(Beginning of Entries shown)

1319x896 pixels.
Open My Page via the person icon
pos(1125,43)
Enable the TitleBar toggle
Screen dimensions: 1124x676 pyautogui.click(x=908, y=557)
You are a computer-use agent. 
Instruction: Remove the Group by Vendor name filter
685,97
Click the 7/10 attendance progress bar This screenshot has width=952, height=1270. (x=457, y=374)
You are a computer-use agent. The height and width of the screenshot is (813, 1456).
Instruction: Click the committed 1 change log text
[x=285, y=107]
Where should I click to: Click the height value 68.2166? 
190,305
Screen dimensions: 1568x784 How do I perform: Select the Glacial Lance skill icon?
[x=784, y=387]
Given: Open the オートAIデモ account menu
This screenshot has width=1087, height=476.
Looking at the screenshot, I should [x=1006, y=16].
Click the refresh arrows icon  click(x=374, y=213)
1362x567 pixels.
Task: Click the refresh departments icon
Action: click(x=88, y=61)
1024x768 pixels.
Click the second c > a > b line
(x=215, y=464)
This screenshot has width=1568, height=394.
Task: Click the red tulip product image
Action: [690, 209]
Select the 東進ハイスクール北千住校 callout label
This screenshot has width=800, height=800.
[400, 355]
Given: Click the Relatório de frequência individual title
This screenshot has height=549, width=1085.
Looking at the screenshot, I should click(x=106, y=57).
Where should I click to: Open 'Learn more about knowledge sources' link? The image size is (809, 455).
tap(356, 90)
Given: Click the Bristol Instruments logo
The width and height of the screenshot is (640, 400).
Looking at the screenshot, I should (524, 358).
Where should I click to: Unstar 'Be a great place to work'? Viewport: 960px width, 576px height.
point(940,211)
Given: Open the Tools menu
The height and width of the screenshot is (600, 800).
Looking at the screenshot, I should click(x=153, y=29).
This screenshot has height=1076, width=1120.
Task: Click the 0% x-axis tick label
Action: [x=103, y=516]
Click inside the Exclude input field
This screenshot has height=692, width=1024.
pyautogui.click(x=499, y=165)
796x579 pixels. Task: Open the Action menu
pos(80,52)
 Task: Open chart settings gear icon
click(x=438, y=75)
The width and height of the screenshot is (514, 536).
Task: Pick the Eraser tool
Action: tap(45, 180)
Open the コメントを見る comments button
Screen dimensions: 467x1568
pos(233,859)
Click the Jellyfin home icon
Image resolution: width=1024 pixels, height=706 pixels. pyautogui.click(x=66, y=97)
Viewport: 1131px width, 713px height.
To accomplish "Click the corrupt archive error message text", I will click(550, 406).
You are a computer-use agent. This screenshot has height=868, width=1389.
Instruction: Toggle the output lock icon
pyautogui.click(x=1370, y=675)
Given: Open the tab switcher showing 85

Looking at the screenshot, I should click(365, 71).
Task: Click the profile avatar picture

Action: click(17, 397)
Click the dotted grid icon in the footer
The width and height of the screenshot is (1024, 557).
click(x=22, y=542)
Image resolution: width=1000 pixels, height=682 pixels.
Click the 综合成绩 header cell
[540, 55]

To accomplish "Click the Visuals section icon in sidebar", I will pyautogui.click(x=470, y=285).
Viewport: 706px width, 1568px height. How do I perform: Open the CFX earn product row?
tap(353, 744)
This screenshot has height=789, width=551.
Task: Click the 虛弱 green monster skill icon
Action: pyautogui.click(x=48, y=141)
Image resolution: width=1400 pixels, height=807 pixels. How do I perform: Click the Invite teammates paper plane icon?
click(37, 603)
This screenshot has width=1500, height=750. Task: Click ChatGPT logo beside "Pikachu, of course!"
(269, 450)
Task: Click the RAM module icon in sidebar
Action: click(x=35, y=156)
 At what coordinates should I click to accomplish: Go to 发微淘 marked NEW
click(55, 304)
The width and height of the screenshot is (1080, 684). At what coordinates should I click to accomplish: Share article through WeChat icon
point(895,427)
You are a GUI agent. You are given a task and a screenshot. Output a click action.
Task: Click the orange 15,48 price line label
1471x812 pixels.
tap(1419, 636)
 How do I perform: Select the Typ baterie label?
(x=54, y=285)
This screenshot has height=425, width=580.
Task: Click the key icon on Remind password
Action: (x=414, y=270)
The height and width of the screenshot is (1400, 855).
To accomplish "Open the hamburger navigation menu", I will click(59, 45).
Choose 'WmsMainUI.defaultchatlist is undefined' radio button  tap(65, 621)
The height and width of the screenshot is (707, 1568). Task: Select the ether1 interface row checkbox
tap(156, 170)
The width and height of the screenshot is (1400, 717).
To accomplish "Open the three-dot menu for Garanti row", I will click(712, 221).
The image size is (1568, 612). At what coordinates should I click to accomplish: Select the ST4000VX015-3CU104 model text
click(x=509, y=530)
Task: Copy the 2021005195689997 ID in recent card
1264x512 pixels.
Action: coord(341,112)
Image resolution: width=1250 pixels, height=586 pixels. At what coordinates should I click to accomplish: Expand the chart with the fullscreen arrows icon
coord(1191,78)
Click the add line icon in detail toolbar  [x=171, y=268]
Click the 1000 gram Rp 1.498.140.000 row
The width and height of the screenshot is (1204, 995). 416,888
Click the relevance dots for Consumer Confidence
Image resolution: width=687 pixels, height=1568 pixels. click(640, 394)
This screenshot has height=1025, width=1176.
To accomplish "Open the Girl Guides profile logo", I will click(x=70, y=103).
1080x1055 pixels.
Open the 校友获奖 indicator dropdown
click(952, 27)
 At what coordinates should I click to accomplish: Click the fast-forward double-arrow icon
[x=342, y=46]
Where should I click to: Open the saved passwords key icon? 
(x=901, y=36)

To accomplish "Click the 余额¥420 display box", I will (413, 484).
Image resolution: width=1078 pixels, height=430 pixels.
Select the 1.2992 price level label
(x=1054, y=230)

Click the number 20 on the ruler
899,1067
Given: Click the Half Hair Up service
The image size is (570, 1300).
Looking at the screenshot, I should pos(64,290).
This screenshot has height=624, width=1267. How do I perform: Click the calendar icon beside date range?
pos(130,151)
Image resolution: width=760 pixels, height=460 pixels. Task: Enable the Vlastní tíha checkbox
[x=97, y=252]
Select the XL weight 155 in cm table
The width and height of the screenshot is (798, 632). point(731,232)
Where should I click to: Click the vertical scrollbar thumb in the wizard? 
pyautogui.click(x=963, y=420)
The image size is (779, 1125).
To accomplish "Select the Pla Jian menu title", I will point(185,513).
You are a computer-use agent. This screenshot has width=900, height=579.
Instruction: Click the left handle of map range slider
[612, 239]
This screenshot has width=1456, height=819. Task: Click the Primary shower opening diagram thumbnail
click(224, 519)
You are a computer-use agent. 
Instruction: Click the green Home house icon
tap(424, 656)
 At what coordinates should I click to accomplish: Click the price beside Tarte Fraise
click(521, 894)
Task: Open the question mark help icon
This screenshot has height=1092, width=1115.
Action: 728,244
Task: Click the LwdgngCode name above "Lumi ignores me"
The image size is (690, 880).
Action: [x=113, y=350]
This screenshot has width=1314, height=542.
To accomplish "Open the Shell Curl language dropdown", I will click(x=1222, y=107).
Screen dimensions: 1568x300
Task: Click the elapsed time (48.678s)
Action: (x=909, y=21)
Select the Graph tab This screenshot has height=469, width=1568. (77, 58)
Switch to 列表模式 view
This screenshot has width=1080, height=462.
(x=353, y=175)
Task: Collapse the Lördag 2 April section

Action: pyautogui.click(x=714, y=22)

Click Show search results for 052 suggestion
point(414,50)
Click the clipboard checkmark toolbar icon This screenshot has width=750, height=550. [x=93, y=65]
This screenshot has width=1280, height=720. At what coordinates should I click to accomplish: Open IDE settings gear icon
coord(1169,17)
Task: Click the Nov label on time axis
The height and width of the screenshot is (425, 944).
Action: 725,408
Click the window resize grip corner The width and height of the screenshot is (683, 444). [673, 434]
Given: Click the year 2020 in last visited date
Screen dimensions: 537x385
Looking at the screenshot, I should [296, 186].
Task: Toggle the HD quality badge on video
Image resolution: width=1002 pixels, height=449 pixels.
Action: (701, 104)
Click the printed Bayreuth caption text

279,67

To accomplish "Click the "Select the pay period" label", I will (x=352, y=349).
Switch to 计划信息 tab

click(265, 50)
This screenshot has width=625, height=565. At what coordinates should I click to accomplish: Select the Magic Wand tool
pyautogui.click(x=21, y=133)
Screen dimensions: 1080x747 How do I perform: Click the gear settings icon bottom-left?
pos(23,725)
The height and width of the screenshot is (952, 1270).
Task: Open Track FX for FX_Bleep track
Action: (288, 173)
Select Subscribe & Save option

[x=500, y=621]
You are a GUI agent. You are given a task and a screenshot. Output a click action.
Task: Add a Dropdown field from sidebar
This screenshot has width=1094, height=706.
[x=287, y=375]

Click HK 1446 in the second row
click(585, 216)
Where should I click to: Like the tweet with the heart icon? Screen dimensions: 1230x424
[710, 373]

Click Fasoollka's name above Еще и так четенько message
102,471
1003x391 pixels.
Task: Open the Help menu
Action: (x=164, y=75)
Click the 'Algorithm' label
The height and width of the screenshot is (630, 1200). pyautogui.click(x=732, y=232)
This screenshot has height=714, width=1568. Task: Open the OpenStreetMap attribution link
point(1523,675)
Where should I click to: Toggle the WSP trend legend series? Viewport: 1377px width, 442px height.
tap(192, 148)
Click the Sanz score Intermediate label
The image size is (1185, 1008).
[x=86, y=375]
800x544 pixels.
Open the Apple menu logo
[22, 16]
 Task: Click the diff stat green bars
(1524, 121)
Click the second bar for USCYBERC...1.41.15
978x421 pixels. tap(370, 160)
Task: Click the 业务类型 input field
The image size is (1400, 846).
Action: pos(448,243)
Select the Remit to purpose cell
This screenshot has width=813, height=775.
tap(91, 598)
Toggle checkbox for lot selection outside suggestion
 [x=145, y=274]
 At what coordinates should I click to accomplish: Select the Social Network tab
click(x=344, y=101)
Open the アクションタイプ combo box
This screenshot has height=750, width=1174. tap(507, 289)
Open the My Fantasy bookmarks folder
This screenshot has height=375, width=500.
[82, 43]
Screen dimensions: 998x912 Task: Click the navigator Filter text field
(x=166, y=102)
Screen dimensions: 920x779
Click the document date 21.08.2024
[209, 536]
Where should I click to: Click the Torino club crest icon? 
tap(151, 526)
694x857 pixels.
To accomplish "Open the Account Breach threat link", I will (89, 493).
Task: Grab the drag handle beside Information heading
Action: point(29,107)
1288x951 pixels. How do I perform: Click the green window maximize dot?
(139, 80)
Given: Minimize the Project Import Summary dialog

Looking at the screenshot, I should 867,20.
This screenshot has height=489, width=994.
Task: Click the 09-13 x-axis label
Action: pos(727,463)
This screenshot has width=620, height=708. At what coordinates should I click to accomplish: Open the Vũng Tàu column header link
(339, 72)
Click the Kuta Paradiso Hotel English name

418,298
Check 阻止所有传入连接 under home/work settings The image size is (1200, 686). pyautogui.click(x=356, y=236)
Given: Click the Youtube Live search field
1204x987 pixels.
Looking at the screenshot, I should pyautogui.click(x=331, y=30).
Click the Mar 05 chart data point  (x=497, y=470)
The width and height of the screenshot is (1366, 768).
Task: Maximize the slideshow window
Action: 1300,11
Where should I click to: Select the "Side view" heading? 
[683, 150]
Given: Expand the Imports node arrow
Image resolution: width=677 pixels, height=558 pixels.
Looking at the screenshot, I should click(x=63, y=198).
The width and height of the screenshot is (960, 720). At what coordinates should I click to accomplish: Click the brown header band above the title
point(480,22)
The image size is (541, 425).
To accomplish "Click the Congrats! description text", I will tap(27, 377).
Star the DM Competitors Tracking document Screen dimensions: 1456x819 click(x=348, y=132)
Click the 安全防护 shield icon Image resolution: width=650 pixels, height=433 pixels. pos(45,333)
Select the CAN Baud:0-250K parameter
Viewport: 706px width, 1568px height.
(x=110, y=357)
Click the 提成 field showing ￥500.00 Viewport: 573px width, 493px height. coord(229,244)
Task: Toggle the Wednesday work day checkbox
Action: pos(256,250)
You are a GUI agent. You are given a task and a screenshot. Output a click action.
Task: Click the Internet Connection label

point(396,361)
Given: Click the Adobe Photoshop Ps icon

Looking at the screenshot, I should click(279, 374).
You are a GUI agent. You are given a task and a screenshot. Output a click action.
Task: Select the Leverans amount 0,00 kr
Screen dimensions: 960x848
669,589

(End of Entries shown)

Task to carry out » Only the lines containing "toolbar" are needed; copy each of them from the data.

Answer to this task »
Click the add line icon in detail toolbar  [x=171, y=268]
Click the clipboard checkmark toolbar icon This screenshot has width=750, height=550. [x=93, y=65]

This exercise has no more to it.